Written problem A:
Which activities does the recession marketing text say are cut or left undone under the first response? List them.
Written problem B:
Copy the recession marketing text between "1) Competitors are" and "stands out now.", inclusive.

------ Provided text

We are experts in marketing. We work with the best technology marketers in the world. And, we’ve see two differing responses to marketing in a recession.
The first is the most familiar: marketing is discretionary and so, marketing gets cut. Marketing doesn’t immediately impact sales, therefore it gets cut. Investigating new market opportunities takes time, so that work gets cut. Developing new strategies don’t impact sales this quarter, so they don’t get done. Companies might keep their investment in lead gen, but that’s about it.
The second is the best practice for companies that are not afraid of their immediate future and are are willing to invest beyond a “quarterly” mentality. Start-ups don’t do this nor do second-tier players. Companies that have a long-term investment philosophy do this… they INCREASE their marketing investments in a recession.
And, why is that?
1) Competitors are cutting back. Every dollar spent now is a dollar that has a greater impact than during robust times when you have to spend just to keep up. There is less noise in the markets, so your message stands out now.

------------
------ Record list

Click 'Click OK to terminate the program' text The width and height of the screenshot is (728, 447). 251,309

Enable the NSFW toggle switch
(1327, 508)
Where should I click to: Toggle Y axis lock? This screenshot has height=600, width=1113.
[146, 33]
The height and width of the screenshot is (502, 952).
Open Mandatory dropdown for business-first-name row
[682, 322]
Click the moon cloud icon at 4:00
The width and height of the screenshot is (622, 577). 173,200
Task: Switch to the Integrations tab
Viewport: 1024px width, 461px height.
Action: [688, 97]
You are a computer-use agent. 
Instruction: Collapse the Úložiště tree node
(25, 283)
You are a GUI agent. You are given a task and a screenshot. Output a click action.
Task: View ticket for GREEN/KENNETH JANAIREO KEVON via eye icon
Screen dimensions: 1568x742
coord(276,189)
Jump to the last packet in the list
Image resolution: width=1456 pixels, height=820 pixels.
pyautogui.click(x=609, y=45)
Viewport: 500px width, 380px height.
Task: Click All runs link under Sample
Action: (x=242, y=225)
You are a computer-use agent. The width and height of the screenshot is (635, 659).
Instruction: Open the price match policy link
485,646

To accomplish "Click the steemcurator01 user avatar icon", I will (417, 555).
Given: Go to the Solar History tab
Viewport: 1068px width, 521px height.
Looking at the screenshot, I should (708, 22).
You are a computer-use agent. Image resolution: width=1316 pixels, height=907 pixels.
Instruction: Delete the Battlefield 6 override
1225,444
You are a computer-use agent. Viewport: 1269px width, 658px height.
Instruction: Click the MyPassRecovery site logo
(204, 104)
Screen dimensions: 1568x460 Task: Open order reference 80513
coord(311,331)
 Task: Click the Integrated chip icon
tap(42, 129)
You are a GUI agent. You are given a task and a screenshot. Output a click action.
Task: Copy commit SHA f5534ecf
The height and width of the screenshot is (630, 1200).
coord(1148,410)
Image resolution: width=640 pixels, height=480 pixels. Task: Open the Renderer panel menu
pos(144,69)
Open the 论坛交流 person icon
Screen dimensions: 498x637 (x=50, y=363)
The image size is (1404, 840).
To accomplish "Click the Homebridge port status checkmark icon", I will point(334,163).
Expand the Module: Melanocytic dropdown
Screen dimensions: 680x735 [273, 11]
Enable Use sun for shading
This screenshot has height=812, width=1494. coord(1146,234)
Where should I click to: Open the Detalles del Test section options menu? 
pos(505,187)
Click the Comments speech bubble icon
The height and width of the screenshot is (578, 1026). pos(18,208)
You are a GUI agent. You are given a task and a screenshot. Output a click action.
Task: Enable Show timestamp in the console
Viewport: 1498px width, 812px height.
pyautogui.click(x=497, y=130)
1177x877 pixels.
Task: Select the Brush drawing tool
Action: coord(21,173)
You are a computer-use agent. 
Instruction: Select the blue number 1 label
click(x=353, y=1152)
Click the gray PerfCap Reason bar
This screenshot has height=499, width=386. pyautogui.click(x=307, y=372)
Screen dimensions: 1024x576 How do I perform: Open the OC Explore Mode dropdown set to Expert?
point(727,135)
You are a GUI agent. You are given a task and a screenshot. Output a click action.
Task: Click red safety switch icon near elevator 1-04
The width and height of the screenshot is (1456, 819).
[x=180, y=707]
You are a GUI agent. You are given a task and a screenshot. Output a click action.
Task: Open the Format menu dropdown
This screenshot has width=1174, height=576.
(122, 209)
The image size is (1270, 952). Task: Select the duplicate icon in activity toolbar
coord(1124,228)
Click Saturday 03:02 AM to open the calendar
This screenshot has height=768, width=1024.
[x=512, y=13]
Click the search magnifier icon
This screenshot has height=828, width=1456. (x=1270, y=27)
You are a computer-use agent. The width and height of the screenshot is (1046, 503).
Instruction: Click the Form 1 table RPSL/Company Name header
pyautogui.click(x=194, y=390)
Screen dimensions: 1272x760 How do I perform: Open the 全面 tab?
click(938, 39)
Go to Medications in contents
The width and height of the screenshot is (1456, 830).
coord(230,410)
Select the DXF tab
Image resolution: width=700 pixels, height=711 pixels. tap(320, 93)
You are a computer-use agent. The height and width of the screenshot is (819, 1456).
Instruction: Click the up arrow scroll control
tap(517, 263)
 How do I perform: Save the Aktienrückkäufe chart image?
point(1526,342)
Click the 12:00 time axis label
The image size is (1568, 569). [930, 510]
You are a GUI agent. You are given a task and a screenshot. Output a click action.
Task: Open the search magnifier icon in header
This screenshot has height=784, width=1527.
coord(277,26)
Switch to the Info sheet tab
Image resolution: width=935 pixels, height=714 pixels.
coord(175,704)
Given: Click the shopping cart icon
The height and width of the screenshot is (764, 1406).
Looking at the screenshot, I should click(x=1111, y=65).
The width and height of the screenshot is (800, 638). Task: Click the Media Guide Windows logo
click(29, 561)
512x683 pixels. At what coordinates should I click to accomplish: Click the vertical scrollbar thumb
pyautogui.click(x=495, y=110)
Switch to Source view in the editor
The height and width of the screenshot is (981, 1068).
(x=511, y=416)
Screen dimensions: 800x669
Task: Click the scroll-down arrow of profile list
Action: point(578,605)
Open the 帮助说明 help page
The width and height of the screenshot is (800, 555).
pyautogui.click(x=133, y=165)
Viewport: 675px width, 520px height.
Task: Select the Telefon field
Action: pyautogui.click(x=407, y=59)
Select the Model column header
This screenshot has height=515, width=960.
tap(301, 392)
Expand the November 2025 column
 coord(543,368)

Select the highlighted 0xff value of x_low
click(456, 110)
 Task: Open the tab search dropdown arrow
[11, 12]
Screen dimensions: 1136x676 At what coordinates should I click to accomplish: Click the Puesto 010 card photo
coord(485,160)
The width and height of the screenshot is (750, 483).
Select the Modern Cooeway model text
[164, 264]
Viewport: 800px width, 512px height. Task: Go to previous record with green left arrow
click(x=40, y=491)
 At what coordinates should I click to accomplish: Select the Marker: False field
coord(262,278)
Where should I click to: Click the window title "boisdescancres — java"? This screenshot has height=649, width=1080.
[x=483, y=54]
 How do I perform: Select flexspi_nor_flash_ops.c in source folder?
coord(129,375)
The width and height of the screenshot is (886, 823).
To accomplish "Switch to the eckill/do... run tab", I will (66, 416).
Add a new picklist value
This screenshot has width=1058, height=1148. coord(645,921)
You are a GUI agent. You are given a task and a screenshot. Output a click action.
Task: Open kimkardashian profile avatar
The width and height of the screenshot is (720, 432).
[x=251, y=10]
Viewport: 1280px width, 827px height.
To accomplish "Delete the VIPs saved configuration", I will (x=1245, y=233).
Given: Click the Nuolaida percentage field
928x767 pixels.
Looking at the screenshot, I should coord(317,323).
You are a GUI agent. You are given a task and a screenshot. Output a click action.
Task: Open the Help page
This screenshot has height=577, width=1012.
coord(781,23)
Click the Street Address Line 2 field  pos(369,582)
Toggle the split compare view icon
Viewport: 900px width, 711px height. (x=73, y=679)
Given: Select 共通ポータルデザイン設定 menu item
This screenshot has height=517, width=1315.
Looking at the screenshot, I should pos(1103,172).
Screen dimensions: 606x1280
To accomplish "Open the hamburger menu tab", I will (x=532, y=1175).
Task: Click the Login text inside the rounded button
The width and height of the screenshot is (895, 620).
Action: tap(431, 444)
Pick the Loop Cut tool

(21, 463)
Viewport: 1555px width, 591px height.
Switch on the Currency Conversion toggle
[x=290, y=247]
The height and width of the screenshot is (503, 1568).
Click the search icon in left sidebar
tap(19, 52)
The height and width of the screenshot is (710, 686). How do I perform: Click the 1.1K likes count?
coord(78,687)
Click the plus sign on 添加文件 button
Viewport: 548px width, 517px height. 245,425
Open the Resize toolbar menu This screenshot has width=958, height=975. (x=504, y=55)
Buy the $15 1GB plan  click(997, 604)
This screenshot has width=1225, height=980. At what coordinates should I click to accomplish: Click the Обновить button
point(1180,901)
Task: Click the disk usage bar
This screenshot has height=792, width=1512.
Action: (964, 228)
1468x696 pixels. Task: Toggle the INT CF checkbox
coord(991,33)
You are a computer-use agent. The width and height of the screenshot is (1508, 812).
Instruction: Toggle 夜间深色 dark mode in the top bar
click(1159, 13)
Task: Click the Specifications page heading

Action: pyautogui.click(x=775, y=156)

------------

Complete output A:
- Marketing
- Investigating new market opportunities
- Developing new strategies

Complete output B:
1) Competitors are cutting back. Every dollar spent now is a dollar that has a greater impact than during robust times when you have to spend just to keep up. There is less noise in the markets, so your message stands out now.